Abstract Detail

Nº613/443 - Cenozoic dynamics of beta diversity in East Asian angiosperm woody plants: cooling and increased fluctuation of climate drive dist
Format: ORAL
Authors
Shogo Ikari1, Takayuki Shiono1, Kubota Yasuhiro1
Affiliations
1 Faculty of Science, University of the Ryukyus, JPN
Abstract
We focused on the impact of paleoclimate changes on large-scale taxonomic sorting related to geography; specifically, how cooler and warmer climatic conditions  affect  the  distance-dependency  of  beta  diversity. Using a dataset of Cenozoic fossil assemblages of  angiosperm  woody  plants  (7,468  data  points;  310  genera in 95 families) in the Japanese portion of the East  Asian  archipelago  (except  Ryukyu  islands),  we  modeled  the  distance-dependency  of  genus  turnover  (pairwise  compositional  dissimilarity)  through  the  Oligocene, Miocene, Pliocene, Pleistocene, Last Glacial Period, Holocene, and present day.

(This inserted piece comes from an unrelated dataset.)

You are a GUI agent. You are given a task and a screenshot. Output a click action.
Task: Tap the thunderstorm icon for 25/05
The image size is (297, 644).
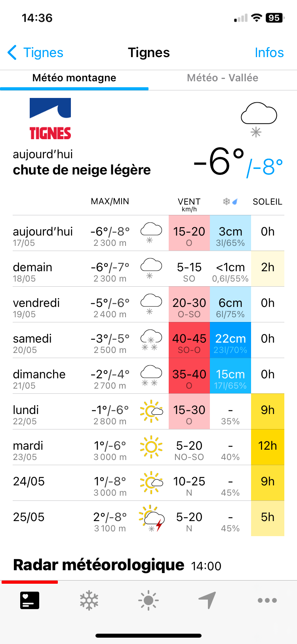tap(152, 518)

The genus turnover of angiosperm woody plants was significantly correlated with geographical and climatic distance only in the Last Glacial  Period,  Holocene,  and  present  day.  During  the  Oligocene to Pliocene, the warmer periods, genus turnover was  mostly  independent  of  geographical  distance.  Spatial/climatic distance-dependent turnover under colder environments involved a climate-induced sorting process to spatially diversify woody-plant assemblages across  the  archipelago.  Moreover,  the  predominance  of distant-independent turnover suggested the effect of dispersal release under warmer, stable climates. Our findings suggest that future tropicalization in temperate habitats could promote geographical homogenization of biodiversity patterns.